One of the reasons why we have such a good hominid record in Europe is the extensive occurrence of limestone rocks offering caves and overhangs that hominids would have been eager to exploit for shelter. The occupation debris they left behind in such places would regularly have been washed out by the water that flooded across the landscape each time the ice sheets melted; but the record is good enough to tell us that Homo heidelbergensis also existed in Europe during the tenure of the Neanderthal lineage. This knowledge strongly supports the idea that a complex minuet among hominid species was unfolding in Europe during the Middle Pleistocene (the period between about 780 thousand and 126 thousand years ago). If so, the large-brained Neanderthals were t
he victors in this particular contest, since by Biache times, if not well before, they were in sole occupation of the subcontinent.

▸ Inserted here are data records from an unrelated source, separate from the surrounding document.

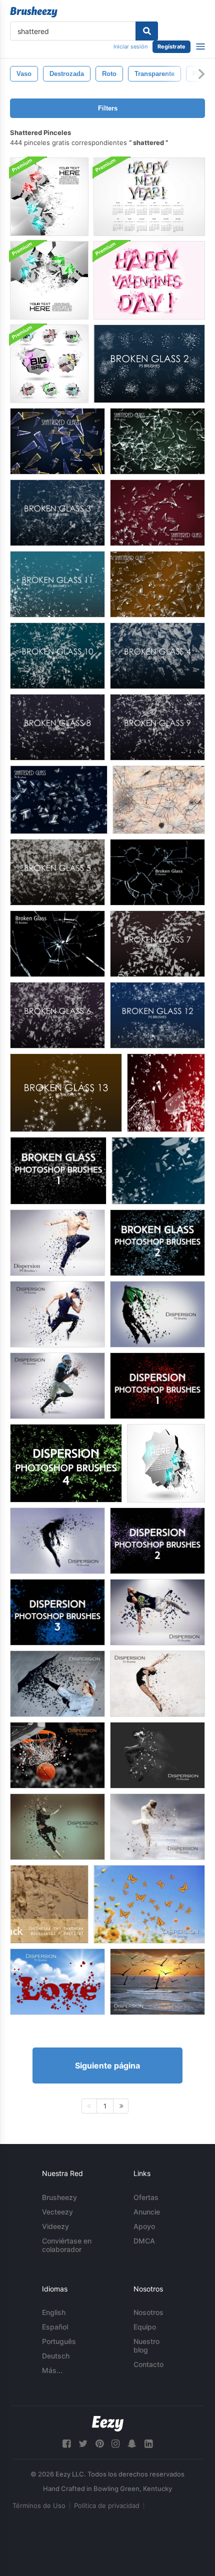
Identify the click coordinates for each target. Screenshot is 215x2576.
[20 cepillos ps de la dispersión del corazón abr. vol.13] (57, 1981)
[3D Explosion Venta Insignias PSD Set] (49, 363)
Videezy (55, 2226)
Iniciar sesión (131, 46)
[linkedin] (148, 2443)
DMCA (144, 2240)
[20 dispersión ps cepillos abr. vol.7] (57, 1827)
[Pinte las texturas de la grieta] (49, 1904)
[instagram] (116, 2443)
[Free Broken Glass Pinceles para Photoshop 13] (66, 1093)
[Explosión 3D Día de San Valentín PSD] (149, 280)
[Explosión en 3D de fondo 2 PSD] (49, 197)
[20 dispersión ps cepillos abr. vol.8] (157, 1755)
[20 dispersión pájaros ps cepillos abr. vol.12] (157, 1981)
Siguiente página (107, 2065)
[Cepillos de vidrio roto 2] (157, 1243)
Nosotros (149, 2312)
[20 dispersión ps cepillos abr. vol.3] (57, 1314)
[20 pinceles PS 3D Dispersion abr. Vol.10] (57, 1683)
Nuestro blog (147, 2345)
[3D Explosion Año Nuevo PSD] (149, 197)
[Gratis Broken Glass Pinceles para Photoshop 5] (57, 872)
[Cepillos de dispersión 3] (57, 1612)
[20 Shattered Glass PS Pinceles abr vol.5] (59, 800)
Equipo (145, 2326)
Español (55, 2326)
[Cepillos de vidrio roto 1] (58, 1170)
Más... (52, 2370)
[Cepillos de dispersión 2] (157, 1541)
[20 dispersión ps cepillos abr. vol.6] (157, 1683)
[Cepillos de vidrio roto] (166, 1093)
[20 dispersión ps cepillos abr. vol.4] (157, 1612)
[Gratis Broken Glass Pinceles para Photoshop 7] (157, 943)
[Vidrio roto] (158, 800)
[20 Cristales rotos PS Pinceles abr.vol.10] (57, 943)
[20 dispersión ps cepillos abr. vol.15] (157, 1827)
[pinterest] (100, 2443)
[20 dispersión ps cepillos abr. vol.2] (157, 1314)
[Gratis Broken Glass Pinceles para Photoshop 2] (149, 363)
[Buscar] (147, 31)
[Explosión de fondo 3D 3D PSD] (49, 280)
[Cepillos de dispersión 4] (66, 1463)
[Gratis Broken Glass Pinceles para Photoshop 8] (57, 727)
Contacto (149, 2364)
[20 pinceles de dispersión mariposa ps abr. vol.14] (149, 1904)
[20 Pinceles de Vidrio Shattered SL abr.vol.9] (157, 513)
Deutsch (56, 2356)
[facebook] (66, 2443)
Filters (108, 108)
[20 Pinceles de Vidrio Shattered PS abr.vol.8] (157, 584)
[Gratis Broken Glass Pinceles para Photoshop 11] (57, 584)
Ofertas (146, 2197)
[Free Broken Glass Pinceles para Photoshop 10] (57, 655)
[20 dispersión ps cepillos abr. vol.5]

In their 200-thousand-year tenure, the Neanderthals spread widely in Europe, and far into western Asia. Their fossils have been found as far south as Gibraltar and Israel, and what is reasonably an early Neanderthal archaeological site, dating from a warm interlude, has been found as far north as Finland. A recent report even places these hominids (by tools they are assumed to have made, rather than by their fossils) at a site in northern Russia not far from the Arctic Circle, at some 31 to 34 thousand years ago when conditions were considerably colder. In the west, Neanderthal fossils are known from north Wales in the British Isles, and numerous others are scattered eastward as far as Uzbekistan. A nondescript bone bearing the characteristic Neanderthal genetic signature has even been discovered farther east yet, at a site in the Altai Mountains of southern Siberia.
Neanderthal sites are thus spread over a vast area of the Earth’s surface, and occur at a huge variety of altitudes, topographies, and latitudes. It is, then, clear from its distribution alone that Homo neanderthalensis was a rugged and adaptive species, able to cope with a wide array of different environments. Still, Neanderthals notably tended to avoid areas that were uncomfortably close to the glacial fronts, and the total area within the enormous range that they were able to occupy at particular points in time must have varied widely amid the climatic vagaries of the Pleistocene. For example, during a cold snap during about 70 to 60 thousand years ago the Neanderthals seem to have been limited to Europe’s Mediterranean fringes, while during the warmest parts of the following MIS 3 their traces are found far up into northern and central Europe.